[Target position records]
------------------------------

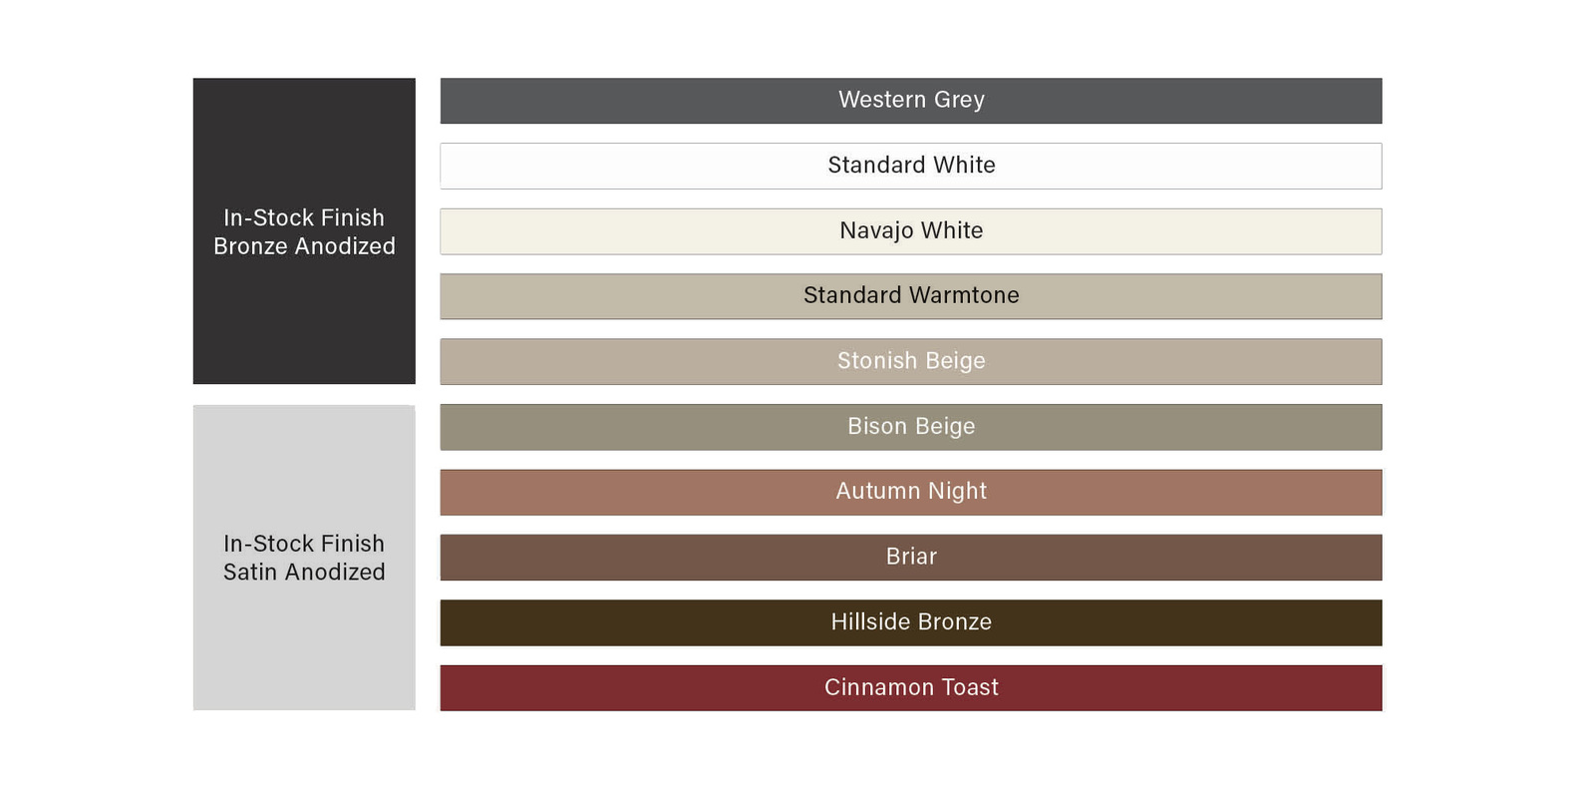Click the "Hillside Bronze" text label
The height and width of the screenshot is (789, 1577).
[x=911, y=621]

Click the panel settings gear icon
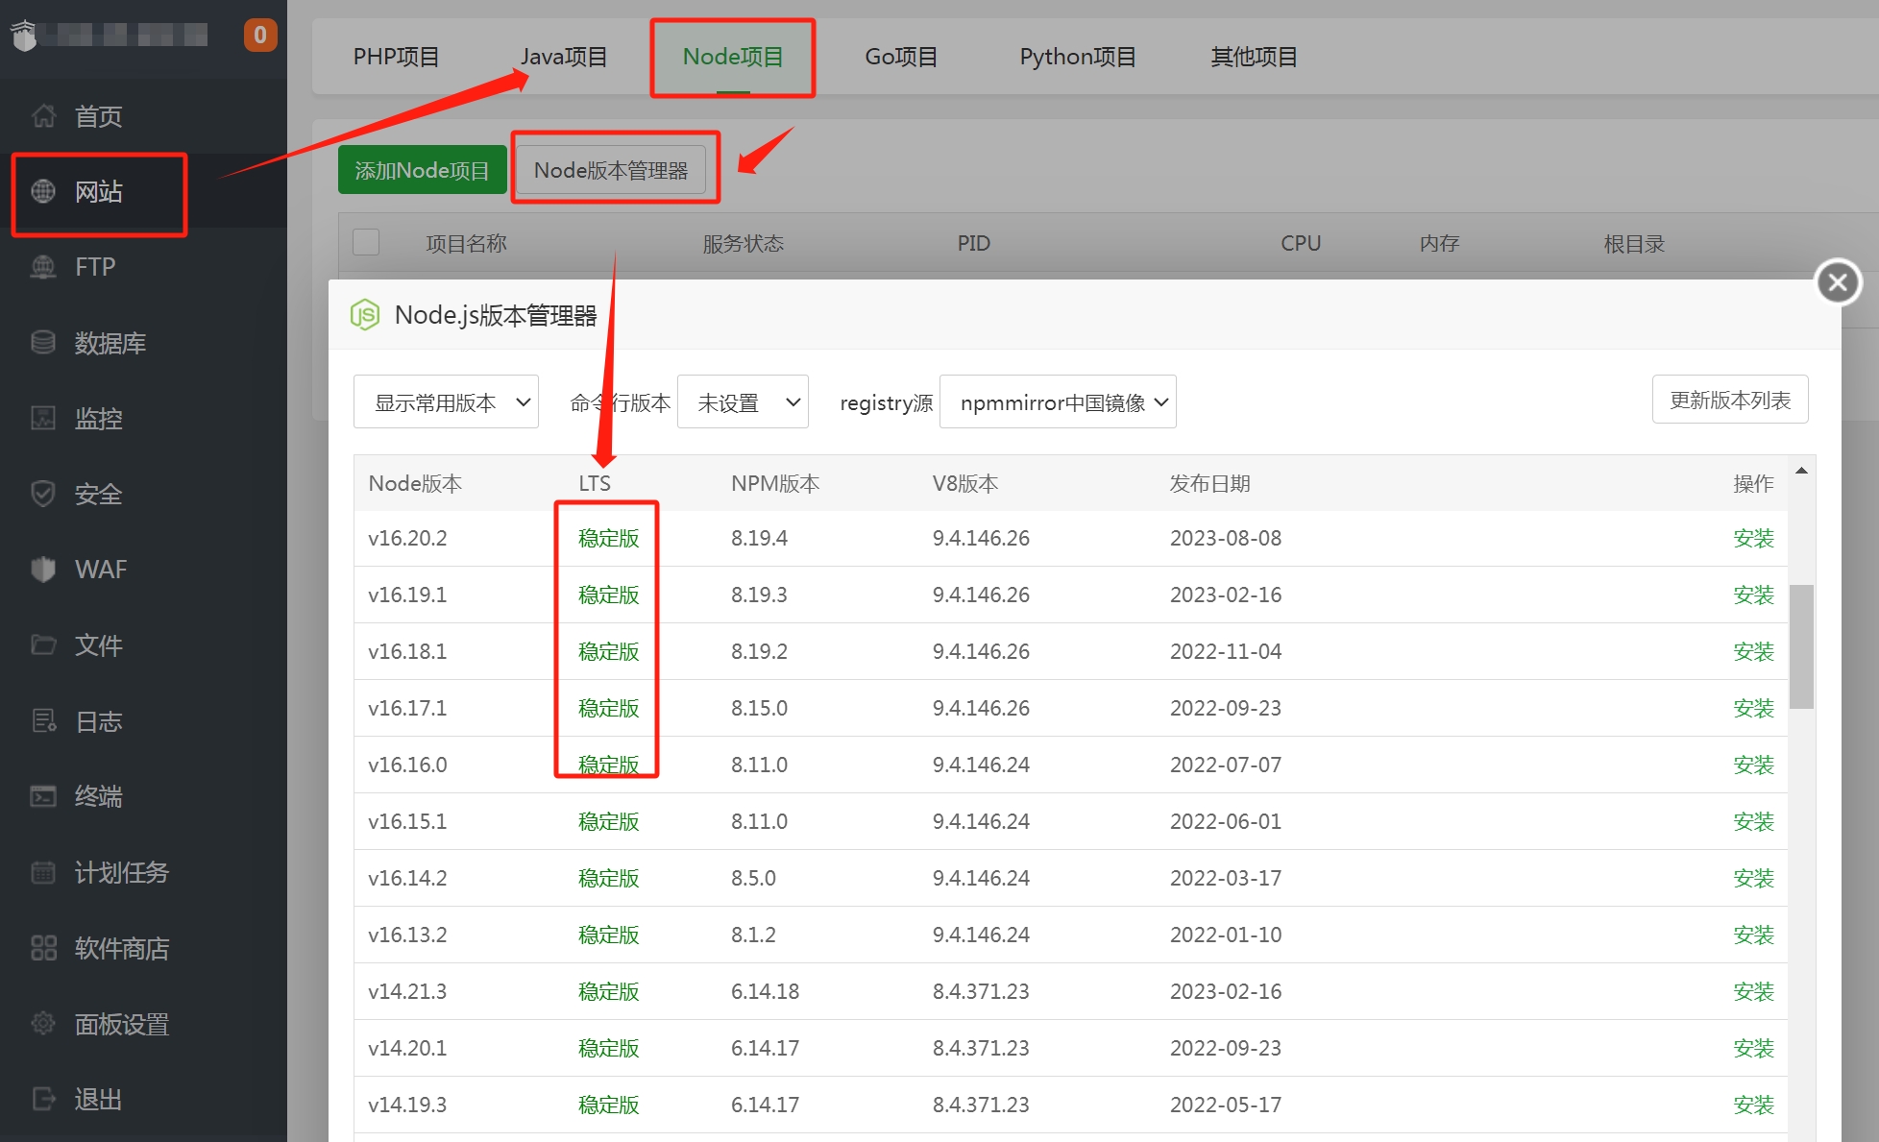coord(43,1024)
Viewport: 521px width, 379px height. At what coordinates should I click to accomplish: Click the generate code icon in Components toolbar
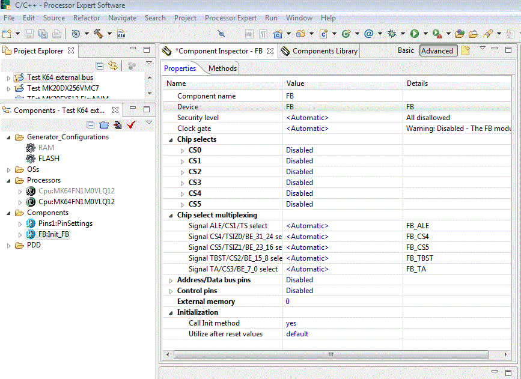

------------------------------

* **Goal**: Could you convert the material above into a JSON list of strings, with one string for each line, blank lines skipped and the pictures left out?

* **Written solution**:
[
  "Click the \"Hillside Bronze\" text label",
  "The height and width of the screenshot is (789, 1577).",
  "[x=911, y=621]",
  "Click the panel settings gear icon",
  "coord(43,1024)",
  "Viewport: 521px width, 379px height. At what coordinates should I click to accomplish: Click the generate code icon in Components toolbar"
]